WHAT TO PRODUCE: Please output exactly the part of the records below that opens with the line containing "The height and" and closes with the line containing "Given: Click the", both lines included, and nothing else.
(INPUT RECORDS Opens)
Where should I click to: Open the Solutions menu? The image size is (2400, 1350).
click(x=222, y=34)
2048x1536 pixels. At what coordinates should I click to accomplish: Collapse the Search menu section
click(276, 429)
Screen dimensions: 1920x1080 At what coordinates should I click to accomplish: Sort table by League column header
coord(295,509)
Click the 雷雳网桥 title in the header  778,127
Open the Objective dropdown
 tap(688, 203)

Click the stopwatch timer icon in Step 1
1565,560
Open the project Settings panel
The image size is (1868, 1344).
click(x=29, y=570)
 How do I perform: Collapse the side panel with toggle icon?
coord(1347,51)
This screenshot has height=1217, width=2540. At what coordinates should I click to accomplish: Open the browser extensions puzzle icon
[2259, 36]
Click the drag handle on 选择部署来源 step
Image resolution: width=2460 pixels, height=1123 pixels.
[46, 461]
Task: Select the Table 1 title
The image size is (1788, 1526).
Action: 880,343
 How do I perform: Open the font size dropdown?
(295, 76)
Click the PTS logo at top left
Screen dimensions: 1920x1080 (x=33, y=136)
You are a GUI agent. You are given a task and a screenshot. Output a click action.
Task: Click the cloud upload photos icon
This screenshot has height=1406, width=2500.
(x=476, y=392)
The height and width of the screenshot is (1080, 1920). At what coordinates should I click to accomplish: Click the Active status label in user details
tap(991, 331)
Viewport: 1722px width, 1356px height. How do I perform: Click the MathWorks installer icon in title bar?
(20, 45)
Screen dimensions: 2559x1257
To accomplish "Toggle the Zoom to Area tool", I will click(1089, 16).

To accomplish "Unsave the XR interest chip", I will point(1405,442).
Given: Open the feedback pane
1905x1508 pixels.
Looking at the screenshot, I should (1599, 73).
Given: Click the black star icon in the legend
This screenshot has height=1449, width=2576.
(INPUT RECORDS Closes)
YOUR RESPONSE:
The height and width of the screenshot is (1080, 1920). At what coordinates should I click to accomplish: Click the Active status label in user details
tap(991, 331)
Viewport: 1722px width, 1356px height. How do I perform: Click the MathWorks installer icon in title bar?
(20, 45)
Screen dimensions: 2559x1257
To accomplish "Toggle the Zoom to Area tool", I will click(1089, 16).

To accomplish "Unsave the XR interest chip", I will point(1405,442).
Given: Open the feedback pane
1905x1508 pixels.
Looking at the screenshot, I should (1599, 73).
Given: Click the black star icon in the legend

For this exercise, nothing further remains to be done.